How to get attached files from an email, using Pentaho Kettle?

Alexander Villamil picture Alexander Villamil · Sep 19, 2014 · Viewed 7.7k times · Source

I'm stuck in a great problem. My task is to download some emails from a server using the IMAP protocol. This is accomplished by using the "get mails (POP3 / IMAP)" job entry, which downloads the emails, but in binary format.

Files in binary format are .mail files containing sender, subject, body, and encoded attachment files. I need to obtain separate files, because I must realize some steps with these files as input.

I've seen that there are third-party libraries or utilities to decode the .mail file and get the attachment file list. However, I want to do this process without any additional utility (because this should require a shell step, depending on the SO).

Is there any way or trick to get the attachments using only Pentaho job entries or transformation steps?

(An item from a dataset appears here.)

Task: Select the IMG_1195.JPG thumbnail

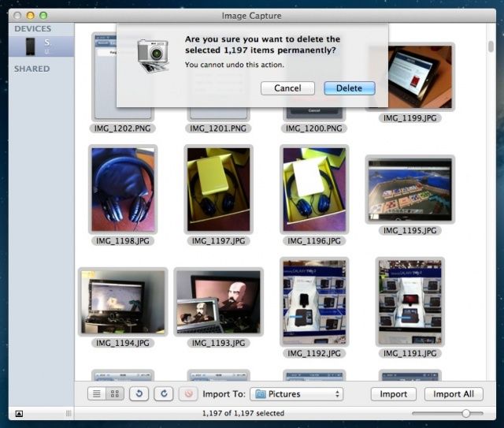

I'm using the version 5.1 of Pentaho Kettle.

Answer

Marlon Abeykoon picture Marlon Abeykoon · Apr 10, 2015

I will explain the whole process so that anybody can get the advantage of it.


1) Add START and Get mails (POP3/IMAP) job entries, and create a hop between them.
2) Edit the Get mails entry to use your IMAP server (host name, port number, username, password, etc), and click Test Connection to verify settings.
3) In the Target folder, uncheck Save message content and check Get mail attachment and Different folder for attachment. Define a target folder for both the Target directory and Attachment files folder.
4) On the Settings tab, select the IMAP folder that you want to download from. Change other settings as desired.
5) Click OK, Save the Job, and Run the job.